Oggi sono due mesi dalla seconda scossa, quella che diede il colpo di grazia. Era il 29 maggio scorso e fu una frustata del 5.8. Appena un decimo inferiore a quella del 20 maggio (5.9) e leggermente più potente di quella del 3 giugno (5.1). Una mitragliata sismica che uccise 26 persone, ne ferì più di 300, si lasciò dietro quasi 20 mila sfollati, mandando in tilt uno dei forzieri economici del Paese (35 mila aziende per 120 mila addetti). I morsi della terra addentarono brandelli di Emilia (Modena, Ferrara, Reggio Emilia, Bologna), Lombardia (Mantova) e Veneto (Rovigo), provocando danni per 13 miliardi (quantificati due giorni fa dalla Protezione civile alla Ue) e azzoppando comparti economici (biomedicale, meccanica, agroalimentare) pari al 10% del Pil regionale e all’1,5% di quello nazionale. Due mesi dopo non è ancora tempo di bilanci, c’è ancora tanto da fare (si pensi solo all’emergenza scuole in vista dell’autunno), ma un punto fermo era necessario e la Cna nazionale ha affidato alla società Ipsos Pubblic Affairs il compito di infilare la sonda nella pancia del sisma. Un lavoro di una settimana (18-25 giugno) su un campione di 200 imprese, 120 direttamente colpite dal terremoto, 80 situate nelle vicinanze.

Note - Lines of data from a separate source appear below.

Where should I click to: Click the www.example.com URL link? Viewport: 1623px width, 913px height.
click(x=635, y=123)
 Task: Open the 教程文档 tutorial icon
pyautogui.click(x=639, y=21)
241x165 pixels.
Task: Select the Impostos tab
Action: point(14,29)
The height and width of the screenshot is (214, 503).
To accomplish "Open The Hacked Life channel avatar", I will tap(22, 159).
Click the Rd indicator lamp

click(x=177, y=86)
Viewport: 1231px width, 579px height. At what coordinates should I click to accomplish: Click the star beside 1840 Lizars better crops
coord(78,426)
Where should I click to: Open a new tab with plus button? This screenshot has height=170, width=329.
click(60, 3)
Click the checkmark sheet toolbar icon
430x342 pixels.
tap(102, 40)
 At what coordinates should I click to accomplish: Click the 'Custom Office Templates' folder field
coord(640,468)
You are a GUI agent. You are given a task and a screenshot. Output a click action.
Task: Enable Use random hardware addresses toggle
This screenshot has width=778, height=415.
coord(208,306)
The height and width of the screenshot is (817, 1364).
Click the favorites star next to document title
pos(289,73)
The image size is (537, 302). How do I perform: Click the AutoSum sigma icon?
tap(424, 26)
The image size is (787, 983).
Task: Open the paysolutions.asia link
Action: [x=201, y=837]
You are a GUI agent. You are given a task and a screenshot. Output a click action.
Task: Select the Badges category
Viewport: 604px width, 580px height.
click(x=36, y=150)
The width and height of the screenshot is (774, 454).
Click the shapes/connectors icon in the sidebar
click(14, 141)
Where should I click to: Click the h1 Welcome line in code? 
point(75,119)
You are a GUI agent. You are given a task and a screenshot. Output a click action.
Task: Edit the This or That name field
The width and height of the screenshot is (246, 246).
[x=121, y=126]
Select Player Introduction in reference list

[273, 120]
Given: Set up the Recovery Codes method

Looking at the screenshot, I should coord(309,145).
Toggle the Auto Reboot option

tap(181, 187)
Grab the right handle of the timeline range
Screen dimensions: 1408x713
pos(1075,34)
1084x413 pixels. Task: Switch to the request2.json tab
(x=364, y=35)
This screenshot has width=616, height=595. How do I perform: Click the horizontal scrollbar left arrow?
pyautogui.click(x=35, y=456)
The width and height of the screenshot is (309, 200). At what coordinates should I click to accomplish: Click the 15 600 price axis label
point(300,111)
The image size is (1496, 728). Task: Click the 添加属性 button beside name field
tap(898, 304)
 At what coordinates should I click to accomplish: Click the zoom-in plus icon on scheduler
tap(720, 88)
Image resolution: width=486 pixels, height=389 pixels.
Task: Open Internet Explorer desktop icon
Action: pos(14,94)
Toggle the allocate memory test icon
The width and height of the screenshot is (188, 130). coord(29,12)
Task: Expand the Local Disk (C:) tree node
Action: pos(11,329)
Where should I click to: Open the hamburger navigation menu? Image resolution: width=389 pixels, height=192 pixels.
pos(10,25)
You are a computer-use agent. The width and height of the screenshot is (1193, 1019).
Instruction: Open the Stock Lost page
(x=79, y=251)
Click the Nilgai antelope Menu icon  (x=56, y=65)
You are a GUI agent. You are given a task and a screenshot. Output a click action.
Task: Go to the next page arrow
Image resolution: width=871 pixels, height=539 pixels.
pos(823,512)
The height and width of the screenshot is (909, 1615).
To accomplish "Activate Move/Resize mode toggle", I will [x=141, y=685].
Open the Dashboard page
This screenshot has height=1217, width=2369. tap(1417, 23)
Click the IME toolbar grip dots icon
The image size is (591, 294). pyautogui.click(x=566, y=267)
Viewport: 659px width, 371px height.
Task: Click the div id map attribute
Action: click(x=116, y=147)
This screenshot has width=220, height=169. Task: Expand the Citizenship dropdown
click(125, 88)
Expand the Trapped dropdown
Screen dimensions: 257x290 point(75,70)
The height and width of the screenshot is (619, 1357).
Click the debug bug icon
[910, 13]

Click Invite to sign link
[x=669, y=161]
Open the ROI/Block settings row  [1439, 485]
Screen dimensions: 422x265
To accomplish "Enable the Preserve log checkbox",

Finale Emilia, Cavezzo, Medolla, Mirandola, Sant’Agostino, Cento, Bondeno, Moglia e tanti altri. Ognuno con il suo simbolo di distruzione: un capannone, un campanile, un intero centro storico. È una foto a luci e ombre quella che emerge dall’indagine Ipsos. Grinta e ottimismo a parte, gli imprenditori non fanno sconti a nessuno. Se l’emergenza viene complessivamente giudicata in termini positivi (con Protezione civile, volontari e forze dell’ordine promossi su tutta la linea), il dopo lascia a molti l’amaro in bocca: lungaggini burocratiche, speculazioni, scarsa comprensione del danno, inadeguatezza nei rapporti con le banche, incertezza legislativa. A parte il volontariato e i mille rivoli in cui si è incanalata la solidarietà, il maggiore sostegno alle imprese è giunto, stando ai risultati del report, dalle organizzazioni di categoria, seguite a distanza dalla clientela, dai fornitori e quindi dallo Stato. Più distante, questa almeno la percezione, l’apporto dei Comuni e delle banche, mentre Regione e Camere di commercio sono relegate in coda. Tra i rischi futuri, i principali riguardano i tempi dei risarcimenti e la difficoltà di ottenere l’agibilità sismica al 60% prevista dalla legge. Le richieste? Aiuti finanziari, credito e garanzie per la ripresa, sospensione di mutui e scadenze fiscali. Ieri Roma ha battuto un colpo: 6 miliardi di fondi agevolati dalla spending review e la sospensione per 6 mesi dei pagamenti di luce, gas e acqua. Avanti così.